«I trasporti? Non siamo signor No Ma le deroghe vanno concordate»
Guerra del Cts: delicato riaprire le scuole, 10 milioni di persone fuori casa
Direttore aggiunto dell’Oms e componente del Cts, Ranieri Guerra lei è un signor No?
«Né io é i miei colleghi del comitato tecnico scientifico possiamo essere considerati dei signor No. Finora la strada verso le riaperture è stata progressiva, ragionata e basata su criteri di sicurezza oggettivi. Noi non procediamo per prese di posizione. La nostra bussola è l’evidenza scientifica. Siamo soddisfatti per come il governo ci ha seguiti. Quella dell’Italia è stata la linea più efficace per il contenimento dell’epidemia, come viene riconosciuto a livello internazionale»
Però sulla questione dei treni avete dovuto alzare la voce per imporre la vostra linea o no?
«La linea è stata sempre quella di prevedere il mantenimento delle distanze. Non c’era nessuna deroga da noi autorizzata. Le deroghe erano previste nel decreto ma bisogna proporle, non disporne in modo autonomo. L’ordinanza del ministro Speranza ha chiarito bene quali fossero le posizioni».
Pensate di dare una stretta anche sugli aerei?
«Sui voli è più semplice capire la logica della vendita dei posti senza alternanza perché le sedute non sono mai frontali e gli aerei hanno un ricambio d’aria a pressione positiva. Il rischio infettivo legato alla circolazione d’aria è inferiore rispetto ai treni per volumi e velocità di ricambio. Al momento non c’è motivo di raccomandare il distanziamento, purché le mascherine vengano cambiate ogni 4 ore».
A che punto siete con la scuola?
«È un continuo divenire. Il 31 agosto è in programma una conferenza di consenso con almeno altri 30 Paesi per confrontare le esperienze. In assenza di prove conclusive sui rischi del riavvio dobbiamo basarci sulle esperienze, valutare chi ha fatto che cosa e dove è andata meglio».
La ripresa della didattica sarà una fase cruciale?
«Sarà un momento molto delicato, 10 milioni di persone fuori casa, in movimento. Abbiamo visto cosa è successo in Israele e in Francia dove hanno voluto anticipare il ritorno in aula».
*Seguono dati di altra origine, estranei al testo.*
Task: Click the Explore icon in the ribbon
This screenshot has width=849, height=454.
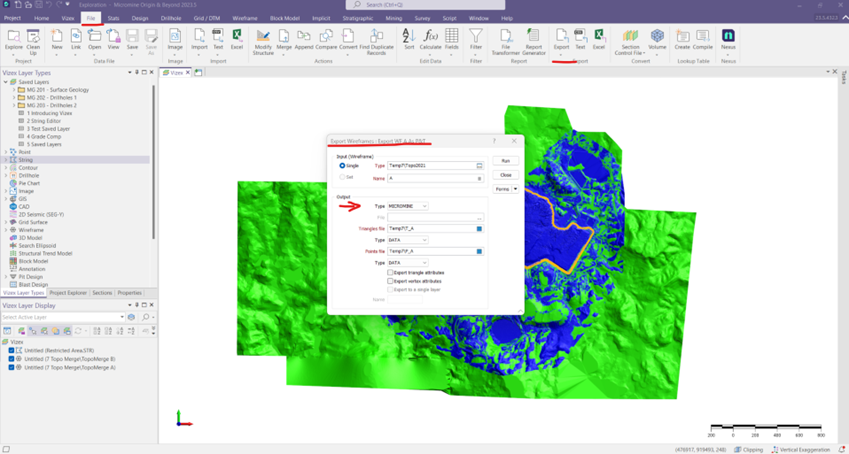Action: [14, 36]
Che prove ci sono sui rischi?
«Il problema è proprio questo, non ce ne sono di definitive. Innanzitutto sulla contagiosità. Sappiamo che i bambini di 10-11 anni sono poco contagiosi in quanto presentano l’immaturità dei recettori usati dal virus per agganciarsi alle cellule. Tra 11 e 19 anni invece la contagiosità è uguale a quella di un adulto. Di fronte a questi dubbi vale il principio di massima cautela. Andare con i piedi di piombo. Fermo restando che la scuola dovrà aprire».
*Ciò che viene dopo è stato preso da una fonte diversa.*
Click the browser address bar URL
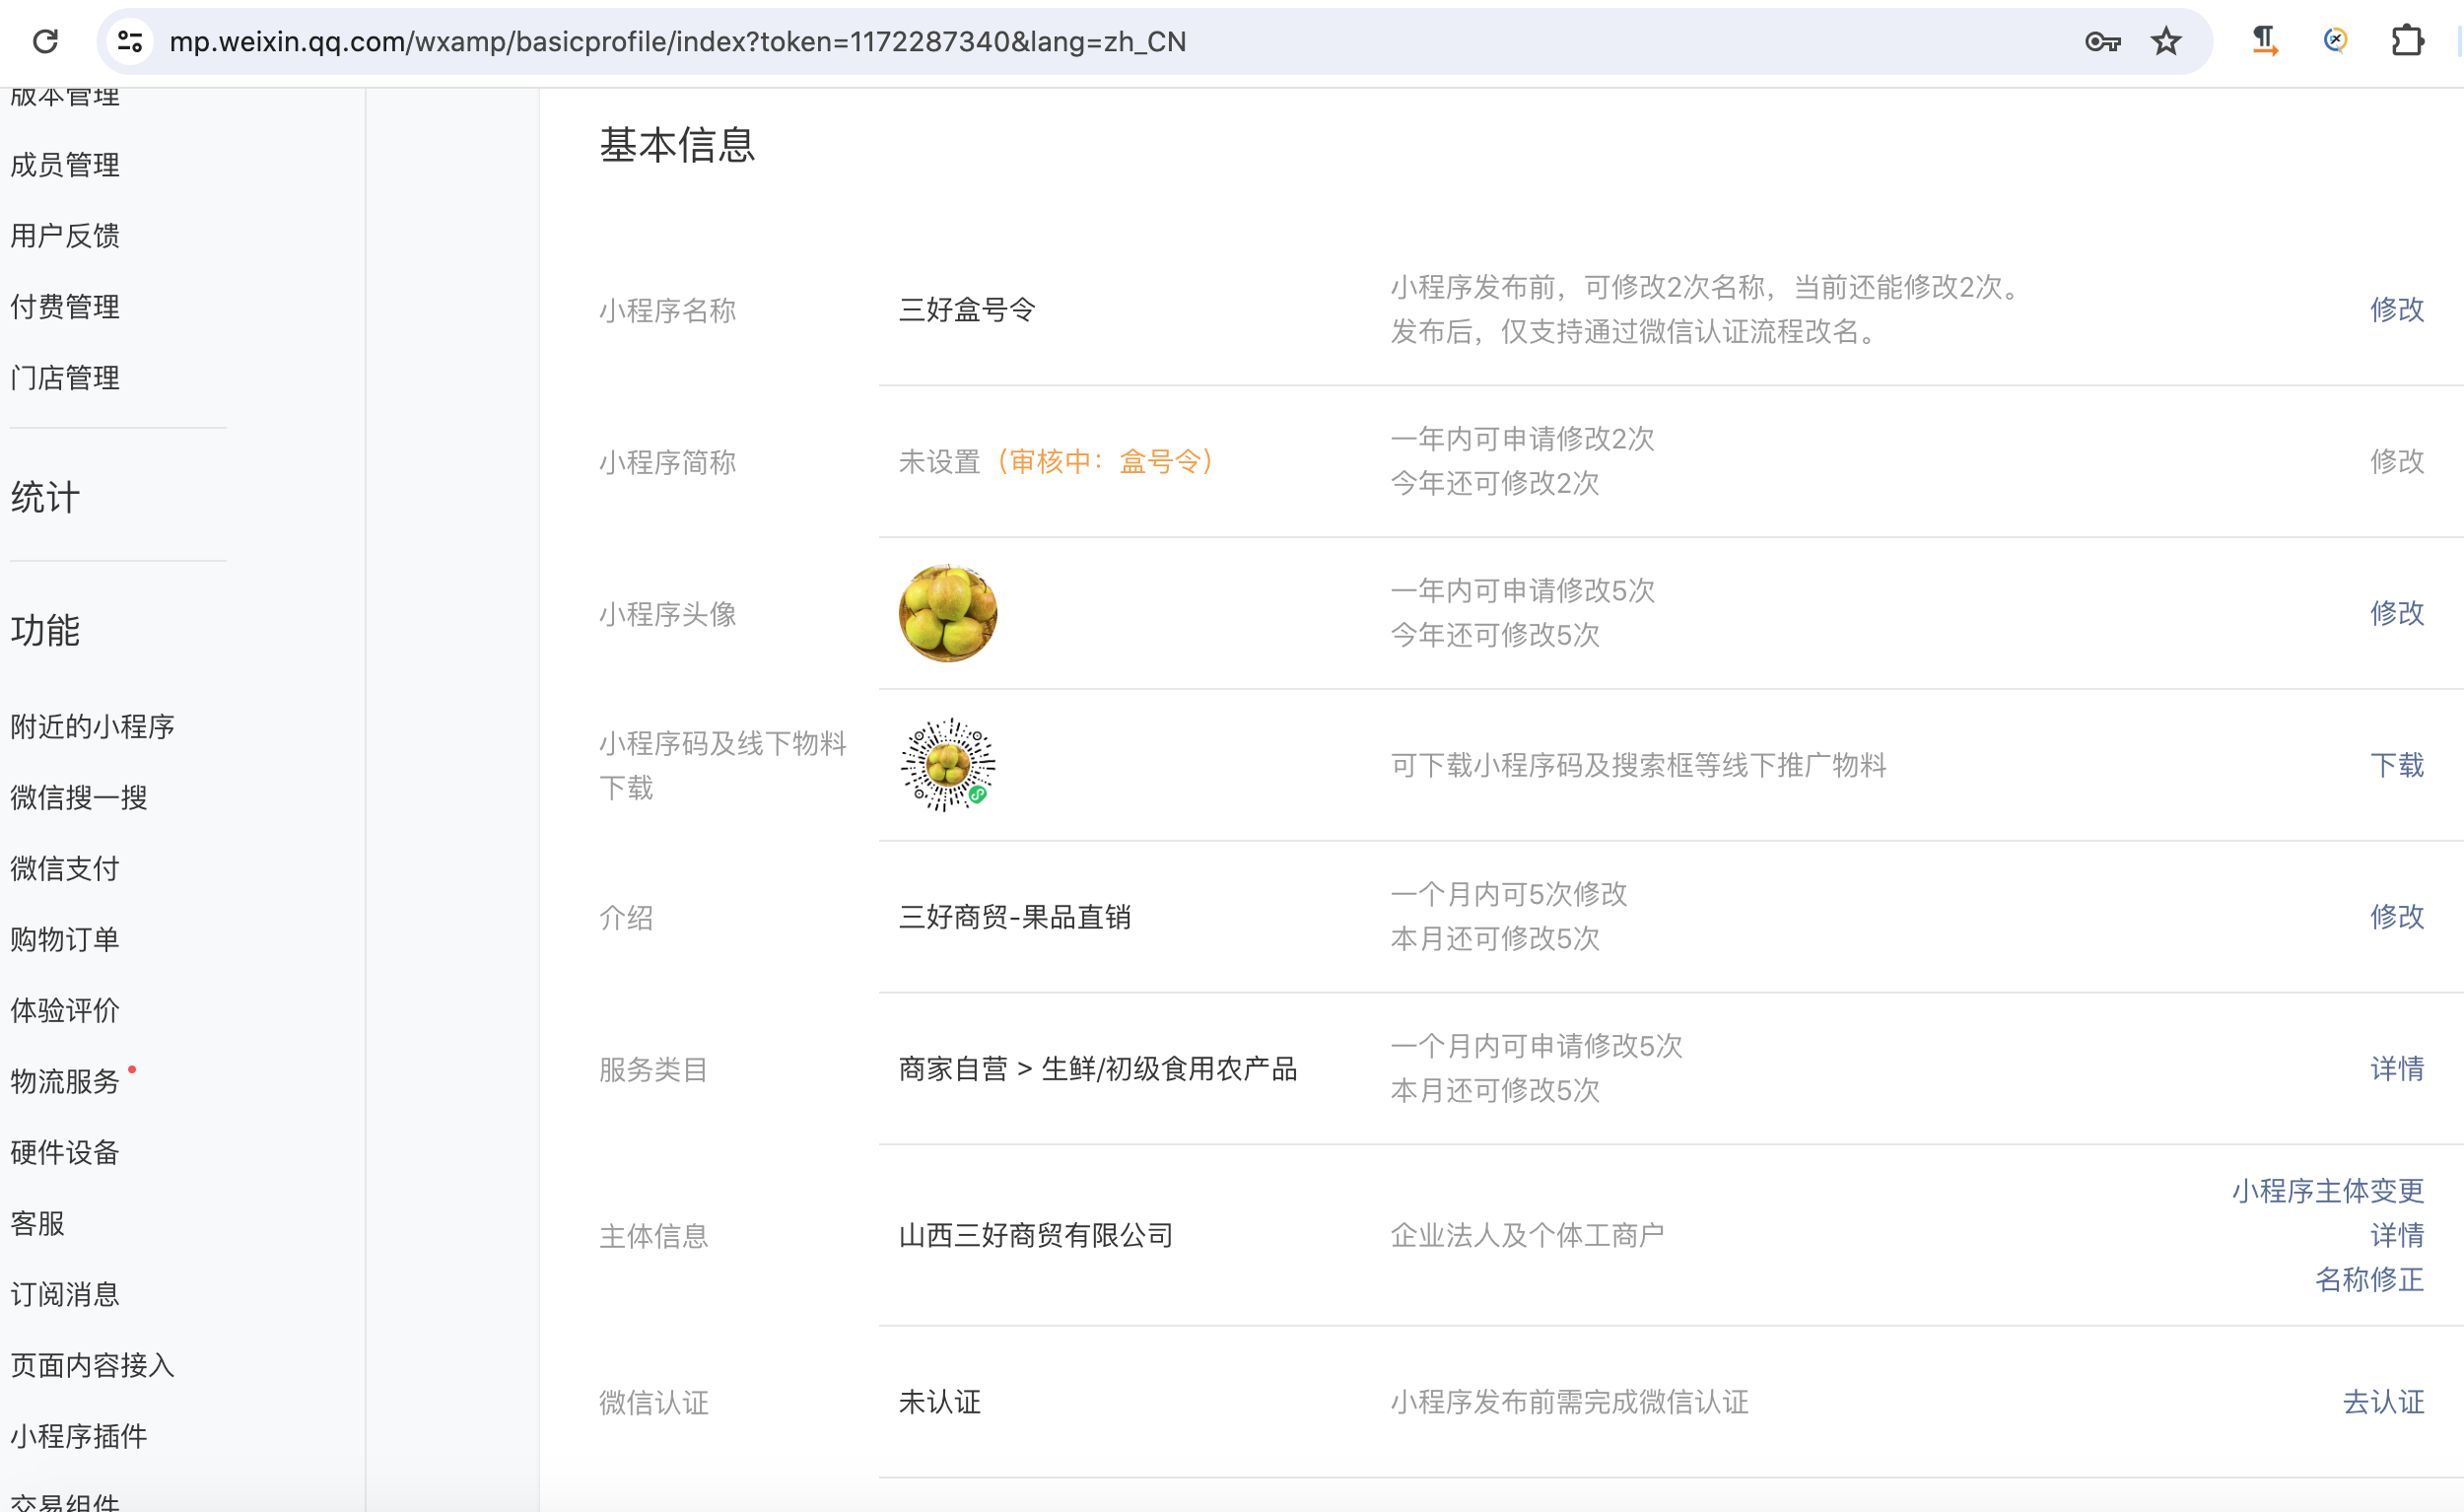[x=677, y=41]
La logica del fare un passo per volta ha funzionato?
«È l’unica che funziona. Prevedere riaperture ogni quindici giorni, secondo i tempi di incubazione del virus. Il Sars-CoV-2 si trasmette grazie alla mobilità umana. Se si vede che la catena dei contagi non è ripresa si va avanti, altrimenti si torna indietro. È andata bene».
Il rialzo dei casi c’è ma è sotto controllo e il sistema di sorveglianza territoriale funziona L’italia è all’ultimo posto in Europa per numero di ammalati per 100 mila abitanti, i numeri parlano
Andata bene? Ma se l’Italia è piena di focolai e i positivi non calano.
«Il rialzo dei casi c’è, ma è sotto controllo. Era inevitabile che succedesse, un minimo di contraccolpo le riaperture lo hanno dato ed era da mettere in conto. In questa fase il sistema di sorveglianza territoriale funziona e si riesce a cogliere i positivi sul nascere. Ecco perché l’età media dei nuovi casi è passata da 60 a 40 anni. Questo è dovuto anche al fatto che le persone anziane si proteggono di più, mentre invece i giovani hanno abbassato la guardia ed è un errore. Non proteggere se stessi significa mettere a rischio gli altri».
Siamo vicini alla seconda ondata?
«Non ci può essere la seconda ondata se la prima non si esaurisce. Questa ne è lo strascico. Il virus è rimasto sotto traccia e dà segno della sua presenza con i focolai».
Com’è messa l’Italia?
«Il centro europeo per il controllo delle malattie infettive, l’Ecdc, ha pubblicato la tabella dell’incidenza dei nuovi casi. L’Italia è all’ultimo posto con 5,2 su 100 mila abitanti, poi la Germania con 8,4, Regno Unito 12,6, Francia 19, Croazia 25,3, Bulgaria 46,8, Spagna 53,6 e Romania 75,1. I numeri parlano».